| EXERCICES |
(a) Relevez tous les noms de localités centrafricaines mentionnés dans l'article sur Bangui.
(b) Recopiez le passage de l'article sur Bangui depuis "Le coût de la" jusqu'à "par les rebelles." inclus.

| TEXTE |
____________________

Le coût de la vie, explique le ministre de la Communication, a énormément augmenté dans la capitale centrafricaine, confrontée à la pénurie de denrées alimentaires. « Le sac de manioc, note-t-il, est passé à 21.000 francs (CFA, 42 USD, NDLR) depuis deux-trois jours, contre 12.000 ou 13.000 francs (24 ou 26 USD) d'habitude ».
Une préoccupation, car, le manioc représente le principal aliment des Centrafricains. Les villes de Bambari (Est) et de Sibut (Nord), passées sous contrôle de la rébellion, en sont décrites comme les principales sources d'approvisionnement de Bangui, une capitale où par ailleurs « la psychose fait que de manière générale l'activité tourne au ralenti », informe en outre M. Poloko.
Il annonce l'enlèvement lundi d'un responsable français de l'usine de sucre de Ngakobo, près de Bambari, une industrie elle- même pillée par les rebelles.
Sans les rejeter, le ministre de la Communication a réagi aux informations et accusations faisant état d'arrestations et de détentions arbitraires d'habitants de Bangui par les services spéciaux gouvernementaux en indiquant que « dans la confusion générale, beaucoup de choses peuvent se passer. Il faut attendre que les responsables de la sécurité terminent leurs vérifications ».
Il a en revanche rejeté les allégations des rebelles qui annoncent le recours par le pouvoir central aux mercenaires sud- africains et rwando-congolais bayamulenge, en appui aux Forces armées centrafricaines (FACA), l'armée régulière.
« A aucun instant, s'est-il défendu, un appel n'a été lancé à des mercenaires de n'importe quel pays. C'est une guerre médiatique qu'ils (les rebelles, NDLR) mènent en complément de m'aspect militaire. Ce que je peux vous dire en tout cas, c'est qu'il n'y a pas de mercenaires, de forces non conventionnelles aux côtés de l'armée. Le gouvernement ne peut pas se permettre ce genre de faute. »
Alfred Poloko ajoute que « les forces qui sont là, proviennent soit de la CEEAC (l'organisation régionale composée de l'Angola, du Burundi, du Cameroun, du Congo, du Gabon, de la Guinée équatoriale, de la RCA, de la République démocratique du Congo, de Sao Tome-et-Principe et du Tchad a décidé l'envoi d'une force d'interposition et de dissuasion de 720 soldats pour le respect d'un cessez-le-feu, NDLR), soit des pays avec lesquels la RCA a des accord militaires ».
Au rang de ces pays, la France, qui dispose d'une base militaire à l'aéroport de Bangui et a annoncé avoir décidé de renforcer ce dispositif afin uniquement d'assurer la protection de ses ressortissants en RCA, et non pas le régime du président Bozizé.

____________________

| DONNÉES AFFICHÉES |
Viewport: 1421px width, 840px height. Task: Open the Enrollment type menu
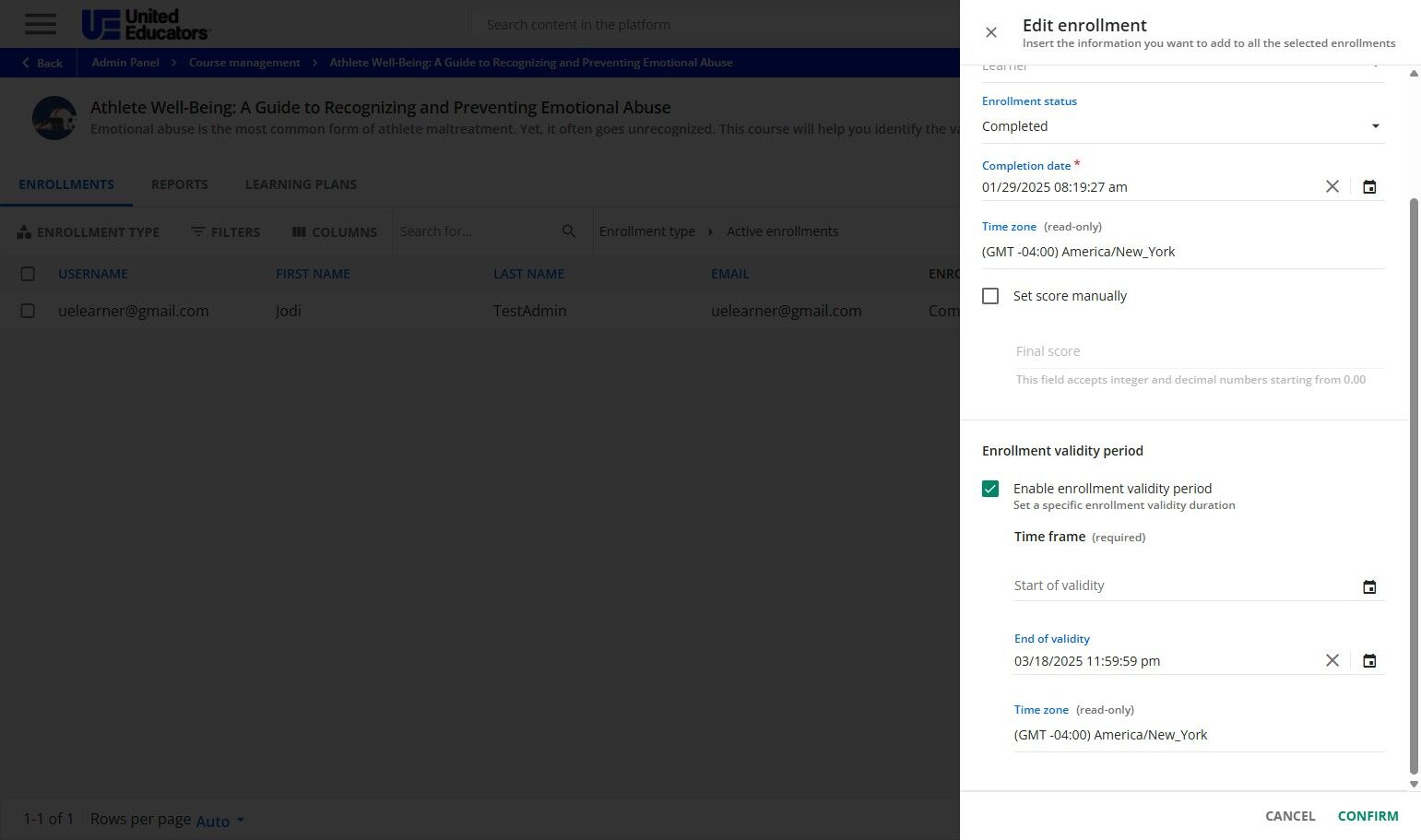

____________________

| RÉPONSES PAR EXERCICE |
(a) Bangui, Bambari, Sibut, Ngakobo

(b)
Le coût de la vie, explique le ministre de la Communication, a énormément augmenté dans la capitale centrafricaine, confrontée à la pénurie de denrées alimentaires. « Le sac de manioc, note-t-il, est passé à 21.000 francs (CFA, 42 USD, NDLR) depuis deux-trois jours, contre 12.000 ou 13.000 francs (24 ou 26 USD) d'habitude ».
Une préoccupation, car, le manioc représente le principal aliment des Centrafricains. Les villes de Bambari (Est) et de Sibut (Nord), passées sous contrôle de la rébellion, en sont décrites comme les principales sources d'approvisionnement de Bangui, une capitale où par ailleurs « la psychose fait que de manière générale l'activité tourne au ralenti », informe en outre M. Poloko.
Il annonce l'enlèvement lundi d'un responsable français de l'usine de sucre de Ngakobo, près de Bambari, une industrie elle- même pillée par les rebelles.